I think that popular music offers an emotional immediacy that concert music will never be able to match, while concert music offers a depth of expression and a mechanism for creating large, narrative structures. By fusing these two styles, you get the best of both worlds.

You’re the conductor of a hip-hop/classical music orchestra. How did you discover this interesting combination of genres?

I don’t know if it’s something you find so much as it’s something you give yourself freedom to do. For centuries there’s been a prescribed way to compose and only one acceptable style of art music that everyone was taught to work inside. Now, in the age of Spotify, there’s been a great democratization of style, and music-makers are freer than ever before to go wherever they want. ShoutHouse isn’t the first orchestra to be influenced by lots of different genres, but we might be the first whose academic training has left us unconstrained enough to explore these genres fully.

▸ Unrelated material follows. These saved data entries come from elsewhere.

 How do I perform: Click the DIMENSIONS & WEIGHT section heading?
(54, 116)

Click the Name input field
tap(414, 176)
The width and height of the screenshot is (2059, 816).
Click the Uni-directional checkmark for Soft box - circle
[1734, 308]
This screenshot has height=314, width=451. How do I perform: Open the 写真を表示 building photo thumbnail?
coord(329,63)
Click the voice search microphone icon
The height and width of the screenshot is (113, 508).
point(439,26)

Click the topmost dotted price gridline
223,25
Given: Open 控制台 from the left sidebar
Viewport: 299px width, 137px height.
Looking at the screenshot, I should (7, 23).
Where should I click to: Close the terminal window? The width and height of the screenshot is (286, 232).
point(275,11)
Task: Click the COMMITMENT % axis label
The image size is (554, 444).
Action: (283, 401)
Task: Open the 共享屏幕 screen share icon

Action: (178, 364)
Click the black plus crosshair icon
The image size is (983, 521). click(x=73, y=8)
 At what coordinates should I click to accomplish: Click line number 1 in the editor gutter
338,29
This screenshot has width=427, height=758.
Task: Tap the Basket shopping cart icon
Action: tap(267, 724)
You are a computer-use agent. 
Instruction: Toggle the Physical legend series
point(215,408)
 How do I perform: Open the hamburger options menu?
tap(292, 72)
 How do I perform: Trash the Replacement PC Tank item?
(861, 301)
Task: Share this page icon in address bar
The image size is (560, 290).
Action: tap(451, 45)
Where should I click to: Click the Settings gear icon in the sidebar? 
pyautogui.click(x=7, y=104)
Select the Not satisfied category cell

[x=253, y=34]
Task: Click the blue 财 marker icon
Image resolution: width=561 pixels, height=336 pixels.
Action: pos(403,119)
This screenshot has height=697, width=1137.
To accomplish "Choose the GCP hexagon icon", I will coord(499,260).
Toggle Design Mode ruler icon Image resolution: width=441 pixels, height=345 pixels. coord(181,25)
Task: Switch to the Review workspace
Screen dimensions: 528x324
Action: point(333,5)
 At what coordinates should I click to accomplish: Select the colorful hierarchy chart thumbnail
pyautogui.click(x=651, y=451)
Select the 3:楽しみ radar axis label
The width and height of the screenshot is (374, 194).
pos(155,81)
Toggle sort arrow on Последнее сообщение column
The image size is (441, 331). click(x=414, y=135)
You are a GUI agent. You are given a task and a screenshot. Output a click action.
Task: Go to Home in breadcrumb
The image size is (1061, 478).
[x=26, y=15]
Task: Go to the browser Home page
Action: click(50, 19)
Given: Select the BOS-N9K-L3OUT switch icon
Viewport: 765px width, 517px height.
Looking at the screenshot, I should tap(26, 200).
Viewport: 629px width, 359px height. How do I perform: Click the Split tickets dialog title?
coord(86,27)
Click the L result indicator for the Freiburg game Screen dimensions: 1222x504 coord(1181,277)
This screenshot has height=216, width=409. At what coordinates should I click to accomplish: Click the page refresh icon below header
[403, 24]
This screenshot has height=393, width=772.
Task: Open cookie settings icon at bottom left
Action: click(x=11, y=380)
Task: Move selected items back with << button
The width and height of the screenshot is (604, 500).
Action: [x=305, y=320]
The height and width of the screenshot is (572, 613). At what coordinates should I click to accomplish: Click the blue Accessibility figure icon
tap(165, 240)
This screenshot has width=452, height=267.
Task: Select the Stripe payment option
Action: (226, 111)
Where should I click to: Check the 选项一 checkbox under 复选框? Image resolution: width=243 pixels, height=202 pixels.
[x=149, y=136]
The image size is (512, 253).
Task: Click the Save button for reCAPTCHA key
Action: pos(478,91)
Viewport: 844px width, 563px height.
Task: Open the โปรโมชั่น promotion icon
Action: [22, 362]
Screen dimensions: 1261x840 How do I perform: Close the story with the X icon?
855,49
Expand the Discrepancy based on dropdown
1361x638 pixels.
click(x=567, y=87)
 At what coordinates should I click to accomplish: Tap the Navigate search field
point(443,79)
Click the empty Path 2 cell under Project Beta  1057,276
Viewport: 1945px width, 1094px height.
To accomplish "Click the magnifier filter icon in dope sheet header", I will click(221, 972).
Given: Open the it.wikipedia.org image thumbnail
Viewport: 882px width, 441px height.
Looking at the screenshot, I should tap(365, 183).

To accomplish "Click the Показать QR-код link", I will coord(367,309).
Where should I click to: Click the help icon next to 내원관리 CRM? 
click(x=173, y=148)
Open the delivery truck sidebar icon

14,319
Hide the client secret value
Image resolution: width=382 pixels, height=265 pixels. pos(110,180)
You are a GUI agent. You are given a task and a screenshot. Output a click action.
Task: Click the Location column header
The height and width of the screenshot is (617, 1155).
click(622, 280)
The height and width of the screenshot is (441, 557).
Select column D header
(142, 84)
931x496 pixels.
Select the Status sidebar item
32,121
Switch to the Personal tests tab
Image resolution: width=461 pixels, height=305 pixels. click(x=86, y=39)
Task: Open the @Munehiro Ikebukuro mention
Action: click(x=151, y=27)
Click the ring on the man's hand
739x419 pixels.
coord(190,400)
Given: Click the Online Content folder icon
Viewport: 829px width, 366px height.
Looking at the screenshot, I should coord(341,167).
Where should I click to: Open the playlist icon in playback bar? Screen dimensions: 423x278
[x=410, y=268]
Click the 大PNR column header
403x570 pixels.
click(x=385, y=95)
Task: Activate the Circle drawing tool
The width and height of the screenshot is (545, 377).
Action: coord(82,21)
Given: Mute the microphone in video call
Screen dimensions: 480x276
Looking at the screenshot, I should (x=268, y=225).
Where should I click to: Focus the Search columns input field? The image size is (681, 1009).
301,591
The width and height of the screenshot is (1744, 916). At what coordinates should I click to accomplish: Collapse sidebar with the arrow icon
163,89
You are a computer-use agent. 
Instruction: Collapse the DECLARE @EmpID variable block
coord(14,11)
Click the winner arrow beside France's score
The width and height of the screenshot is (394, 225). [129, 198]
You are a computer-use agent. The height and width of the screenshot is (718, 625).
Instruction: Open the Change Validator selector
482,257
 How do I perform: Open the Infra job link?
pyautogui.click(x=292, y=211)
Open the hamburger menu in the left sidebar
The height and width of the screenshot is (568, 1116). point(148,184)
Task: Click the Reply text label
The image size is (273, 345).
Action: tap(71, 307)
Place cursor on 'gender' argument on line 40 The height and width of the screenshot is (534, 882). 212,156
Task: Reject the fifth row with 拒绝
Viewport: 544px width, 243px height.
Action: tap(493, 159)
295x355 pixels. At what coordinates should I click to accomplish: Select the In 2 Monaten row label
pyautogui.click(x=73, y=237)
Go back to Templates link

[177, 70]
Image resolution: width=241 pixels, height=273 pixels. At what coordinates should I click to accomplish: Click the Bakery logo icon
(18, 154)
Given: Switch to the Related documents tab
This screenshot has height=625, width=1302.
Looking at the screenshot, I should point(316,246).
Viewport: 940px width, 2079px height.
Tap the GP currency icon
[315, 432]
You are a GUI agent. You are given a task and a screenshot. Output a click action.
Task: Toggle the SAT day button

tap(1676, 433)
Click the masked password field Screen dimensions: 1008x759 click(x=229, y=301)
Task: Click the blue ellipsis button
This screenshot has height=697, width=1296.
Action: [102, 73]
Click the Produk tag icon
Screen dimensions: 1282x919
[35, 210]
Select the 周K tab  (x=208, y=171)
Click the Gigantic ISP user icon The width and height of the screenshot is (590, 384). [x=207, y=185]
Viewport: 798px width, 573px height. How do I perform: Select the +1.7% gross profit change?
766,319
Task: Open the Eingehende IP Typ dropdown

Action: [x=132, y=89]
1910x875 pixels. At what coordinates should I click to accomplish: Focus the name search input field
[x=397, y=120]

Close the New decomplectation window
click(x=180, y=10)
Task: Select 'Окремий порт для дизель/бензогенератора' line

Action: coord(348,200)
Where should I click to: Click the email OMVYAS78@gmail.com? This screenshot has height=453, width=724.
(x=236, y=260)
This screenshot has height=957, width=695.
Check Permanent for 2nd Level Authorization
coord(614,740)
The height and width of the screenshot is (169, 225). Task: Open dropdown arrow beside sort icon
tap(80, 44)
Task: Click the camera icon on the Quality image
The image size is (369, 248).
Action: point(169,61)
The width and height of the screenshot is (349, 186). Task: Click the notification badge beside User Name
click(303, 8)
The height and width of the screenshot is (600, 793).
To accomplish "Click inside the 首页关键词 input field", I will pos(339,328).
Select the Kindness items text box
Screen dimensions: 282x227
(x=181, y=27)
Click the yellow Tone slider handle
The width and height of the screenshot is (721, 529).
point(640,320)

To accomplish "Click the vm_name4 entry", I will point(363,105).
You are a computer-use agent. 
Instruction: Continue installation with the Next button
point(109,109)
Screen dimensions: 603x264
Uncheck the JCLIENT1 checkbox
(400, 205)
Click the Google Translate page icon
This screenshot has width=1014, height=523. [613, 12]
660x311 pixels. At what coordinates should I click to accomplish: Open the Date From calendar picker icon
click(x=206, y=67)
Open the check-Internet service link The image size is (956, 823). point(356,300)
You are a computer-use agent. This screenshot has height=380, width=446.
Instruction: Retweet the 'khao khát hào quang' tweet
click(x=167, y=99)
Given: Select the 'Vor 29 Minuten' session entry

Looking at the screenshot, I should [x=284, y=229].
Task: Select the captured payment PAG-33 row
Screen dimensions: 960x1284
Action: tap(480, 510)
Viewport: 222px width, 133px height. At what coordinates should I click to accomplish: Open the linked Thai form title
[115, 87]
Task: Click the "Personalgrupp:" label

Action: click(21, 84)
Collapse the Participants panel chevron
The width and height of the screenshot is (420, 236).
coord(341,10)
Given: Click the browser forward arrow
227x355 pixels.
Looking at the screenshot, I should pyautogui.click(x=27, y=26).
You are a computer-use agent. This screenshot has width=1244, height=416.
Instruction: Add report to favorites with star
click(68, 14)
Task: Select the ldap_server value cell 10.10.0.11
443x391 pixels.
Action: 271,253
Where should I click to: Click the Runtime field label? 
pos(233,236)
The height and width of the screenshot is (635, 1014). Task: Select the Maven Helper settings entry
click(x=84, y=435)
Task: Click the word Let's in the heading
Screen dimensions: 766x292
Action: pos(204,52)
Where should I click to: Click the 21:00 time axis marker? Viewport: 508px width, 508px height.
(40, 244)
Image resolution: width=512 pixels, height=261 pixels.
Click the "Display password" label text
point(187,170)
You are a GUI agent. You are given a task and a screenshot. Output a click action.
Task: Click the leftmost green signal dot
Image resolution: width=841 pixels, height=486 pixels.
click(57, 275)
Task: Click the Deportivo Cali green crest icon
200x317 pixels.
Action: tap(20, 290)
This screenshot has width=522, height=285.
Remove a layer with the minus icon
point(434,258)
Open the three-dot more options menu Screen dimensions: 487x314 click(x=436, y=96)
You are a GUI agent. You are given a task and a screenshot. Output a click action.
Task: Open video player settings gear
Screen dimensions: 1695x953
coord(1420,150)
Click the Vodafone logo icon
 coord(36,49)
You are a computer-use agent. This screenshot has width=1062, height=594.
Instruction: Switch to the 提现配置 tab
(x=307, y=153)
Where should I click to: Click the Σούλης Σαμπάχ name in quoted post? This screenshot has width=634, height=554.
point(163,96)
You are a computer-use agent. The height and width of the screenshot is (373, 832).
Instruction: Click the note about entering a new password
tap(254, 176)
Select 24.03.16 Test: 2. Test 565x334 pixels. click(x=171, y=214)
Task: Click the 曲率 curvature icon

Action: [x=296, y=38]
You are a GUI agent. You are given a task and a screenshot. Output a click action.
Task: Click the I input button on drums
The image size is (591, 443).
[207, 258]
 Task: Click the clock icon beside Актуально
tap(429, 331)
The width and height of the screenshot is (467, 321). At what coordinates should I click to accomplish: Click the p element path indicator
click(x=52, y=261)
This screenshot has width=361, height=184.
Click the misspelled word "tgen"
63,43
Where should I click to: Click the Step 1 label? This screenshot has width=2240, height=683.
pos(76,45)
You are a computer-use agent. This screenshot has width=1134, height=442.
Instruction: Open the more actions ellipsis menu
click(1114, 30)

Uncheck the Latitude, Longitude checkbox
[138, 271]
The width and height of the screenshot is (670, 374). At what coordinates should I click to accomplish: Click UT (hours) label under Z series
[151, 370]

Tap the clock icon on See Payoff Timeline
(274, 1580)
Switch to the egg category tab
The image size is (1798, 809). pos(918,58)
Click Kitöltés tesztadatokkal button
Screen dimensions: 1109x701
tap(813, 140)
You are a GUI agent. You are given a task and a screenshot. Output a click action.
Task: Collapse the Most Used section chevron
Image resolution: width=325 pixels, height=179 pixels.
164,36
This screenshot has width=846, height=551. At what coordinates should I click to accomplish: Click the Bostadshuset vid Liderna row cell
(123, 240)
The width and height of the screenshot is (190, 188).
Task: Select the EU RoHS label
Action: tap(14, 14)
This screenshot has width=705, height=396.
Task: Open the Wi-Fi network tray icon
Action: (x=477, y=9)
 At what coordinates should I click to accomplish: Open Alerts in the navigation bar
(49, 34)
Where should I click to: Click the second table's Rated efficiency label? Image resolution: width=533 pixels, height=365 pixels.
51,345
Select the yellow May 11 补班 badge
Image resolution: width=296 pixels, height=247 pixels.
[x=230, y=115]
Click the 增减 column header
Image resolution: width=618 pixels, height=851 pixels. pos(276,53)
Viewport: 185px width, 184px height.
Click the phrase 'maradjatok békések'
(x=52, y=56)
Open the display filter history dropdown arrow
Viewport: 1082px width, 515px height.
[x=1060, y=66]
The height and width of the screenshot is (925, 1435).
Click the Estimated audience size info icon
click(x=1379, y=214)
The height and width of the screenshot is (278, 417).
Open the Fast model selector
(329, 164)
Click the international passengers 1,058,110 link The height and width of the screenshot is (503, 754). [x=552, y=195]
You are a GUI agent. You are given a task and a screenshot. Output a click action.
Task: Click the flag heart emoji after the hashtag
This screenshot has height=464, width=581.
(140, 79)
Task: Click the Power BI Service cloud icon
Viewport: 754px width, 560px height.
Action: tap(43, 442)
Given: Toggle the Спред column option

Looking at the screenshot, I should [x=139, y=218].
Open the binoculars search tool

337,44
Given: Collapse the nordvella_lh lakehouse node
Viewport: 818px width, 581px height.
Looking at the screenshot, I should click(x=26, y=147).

Who’s your favorite hip-hop artist?

Right now, I don’t think anyone is quite on the level of Kendrick Lamar. He definitely deserved the Pulitzer Prize in Music that he won last year.

“When the music becomes a public communication as opposed to a private endeavor, that’s the best moment of music-making for me.”

Do you have a favorite moment of your music career?

Rather than a single favorite moment, I have a favorite moment within the process of composing: when you are able to start interacting with other people. So often the process starts with you alone in a room, staring at notes or waveforms for a long time. But at some point, the music will leave that room, and you’re either going to share it with other musicians or with an audience. When the music becomes a public communication as opposed to a private endeavor, that’s the best moment of music-making for me. And I get to experience it over and over again.

What are you most looking forward to in your new role at UCF?

I’m looking forward to working with young composers. I was very fortunate when I was a student to have generous and gifted teachers that helped me succeed, and I’m grateful to have the opportunity to fulfill that same role in my own students’ careers.

And I’m excited about the National Young Composers Challenge! It presents an amazing opportunity for composers who are not yet at the collegiate level. It’s very rare for pre-collegiate composers to hear their work performed by a full orchestra, so it gives these young composers a tremendous leg-up. I’ll be taking an active role in the administration of the competition.

What advice can you offer aspiring musicians?

Whether you’re a performer or composer, learn everything you can about everything and be flexible! To carve out a career in music, you’ll end up doing a lot of different things, so the more you’re capable of, the more success you’ll have.